Provided records Start Marker
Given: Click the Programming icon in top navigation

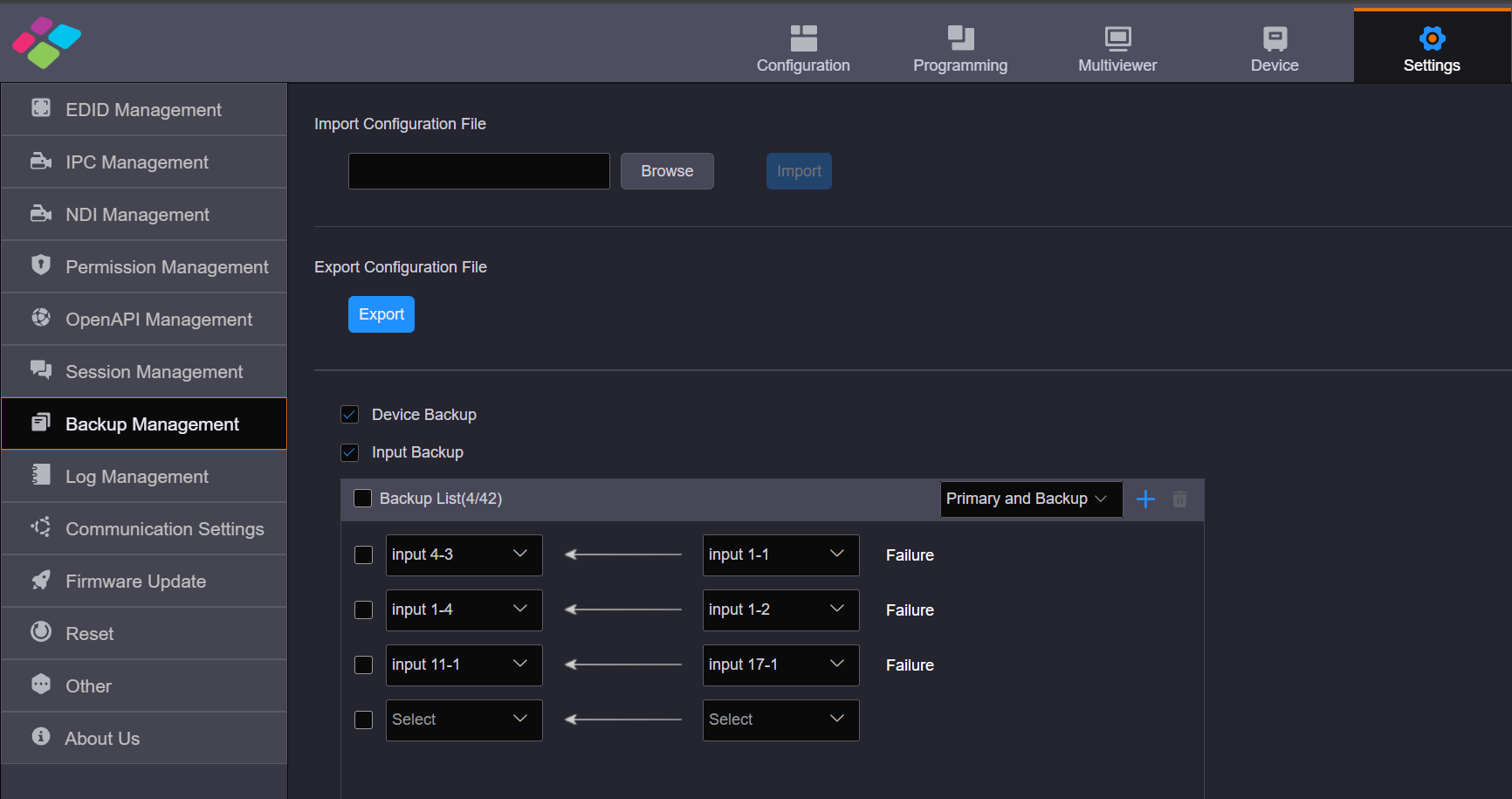Looking at the screenshot, I should [x=960, y=38].
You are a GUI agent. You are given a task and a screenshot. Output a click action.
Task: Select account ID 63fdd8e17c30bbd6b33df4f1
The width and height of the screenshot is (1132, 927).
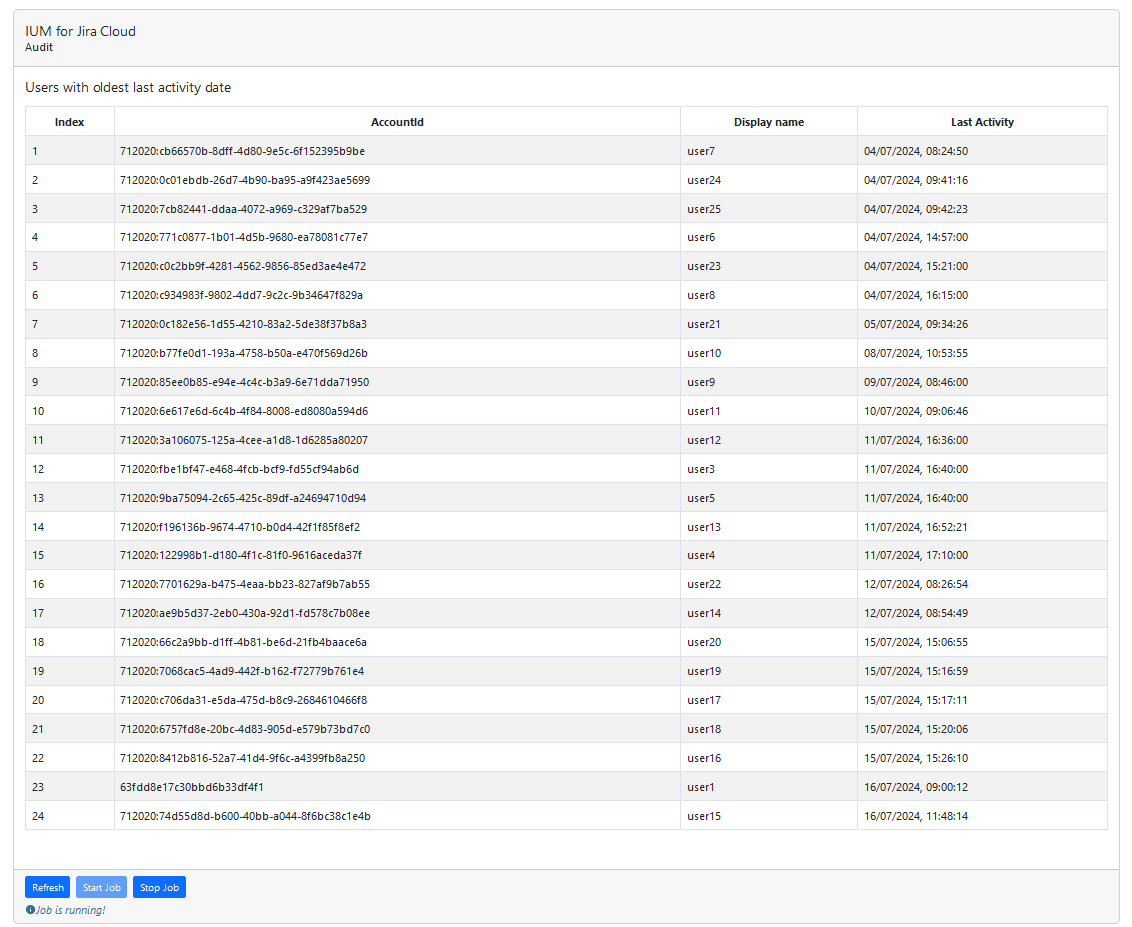pos(191,787)
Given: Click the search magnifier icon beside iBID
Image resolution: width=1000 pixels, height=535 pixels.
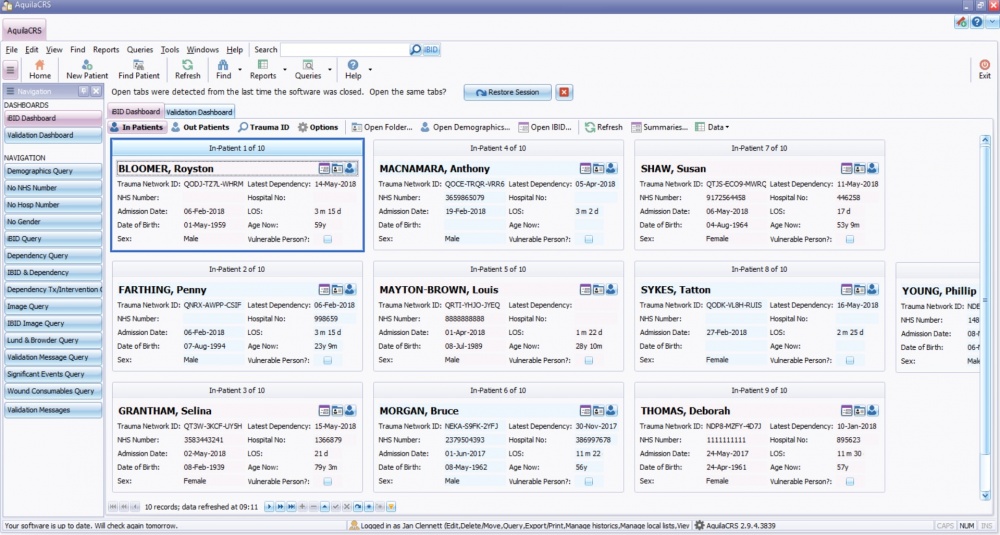Looking at the screenshot, I should 416,50.
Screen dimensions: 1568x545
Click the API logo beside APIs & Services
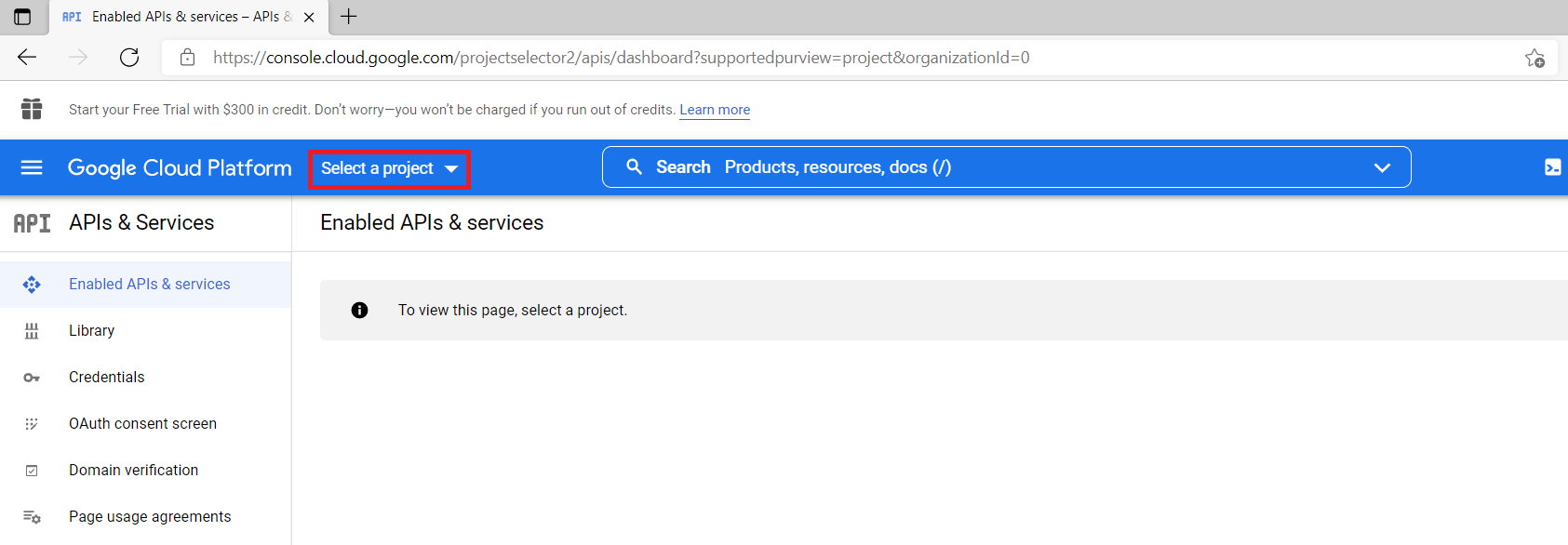point(32,223)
Provided records End Marker
• Exercise details
Excluding the pictures, restate word for word the lines from the one that holds "Screen dimensions: 1568x545" through the last line of the entries, both ends included.

• Task response
Screen dimensions: 1568x545
Click the API logo beside APIs & Services
point(32,223)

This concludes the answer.